Algebraic Curve for a Cusped Wilson Line

TL;DR

This paper derives a classical algebraic curve for a cusped Wilson line with R-charge in planar N=4 SYM, enabling calculation of the cusp anomalous dimension and its 1-loop correction in the classical limit.

Contribution

It introduces a matrix model reformulation and constructs a classical algebraic curve for the cusp anomalous dimension, extending previous quantum results to the classical regime.

Findings

Derived the classical algebraic curve for the cusped Wilson line

Computed the classical cusp anomalous dimension from the curve

Calculated the 1-loop correction and validated results numerically

Abstract

We consider the classical limit of the recently obtained exact result for the anomalous dimension of a cusped Wilson line with the insertion of an operator with L units of R-charge at the cusp in planar N=4 SYM. The classical limit requires taking both the 't Hooft coupling and L to infinity.

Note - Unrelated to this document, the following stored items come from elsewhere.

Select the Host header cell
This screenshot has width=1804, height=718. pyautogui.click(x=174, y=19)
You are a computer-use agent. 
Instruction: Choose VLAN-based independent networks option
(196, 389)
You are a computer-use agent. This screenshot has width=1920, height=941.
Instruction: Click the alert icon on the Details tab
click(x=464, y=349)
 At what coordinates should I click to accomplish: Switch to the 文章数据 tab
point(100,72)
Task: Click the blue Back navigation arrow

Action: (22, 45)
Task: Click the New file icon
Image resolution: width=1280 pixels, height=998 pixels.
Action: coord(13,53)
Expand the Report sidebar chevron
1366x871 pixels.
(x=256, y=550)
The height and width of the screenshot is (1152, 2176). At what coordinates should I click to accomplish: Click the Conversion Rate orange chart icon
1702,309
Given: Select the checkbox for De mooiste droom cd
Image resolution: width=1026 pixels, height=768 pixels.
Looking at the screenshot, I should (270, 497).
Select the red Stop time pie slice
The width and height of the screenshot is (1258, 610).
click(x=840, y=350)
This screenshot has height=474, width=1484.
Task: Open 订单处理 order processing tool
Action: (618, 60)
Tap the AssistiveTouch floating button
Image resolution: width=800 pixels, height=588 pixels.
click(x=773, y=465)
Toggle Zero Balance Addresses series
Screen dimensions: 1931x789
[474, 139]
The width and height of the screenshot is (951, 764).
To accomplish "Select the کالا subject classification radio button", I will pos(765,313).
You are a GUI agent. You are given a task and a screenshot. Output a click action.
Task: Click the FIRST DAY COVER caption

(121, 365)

Since the formula for the cusp anomalous dimension involves determinants of size proportional to L, the classical limit requires a matrix model reformulation of the result. We construct such matrix model-like representation and find corresponding classical algebraic curve. Using this we derive the classical value of the cusp anomalous dimension and the 1-loop correction to it. We check our results against the energy of the classical solution and numerically by extrapolating from the quantum regime of finite L.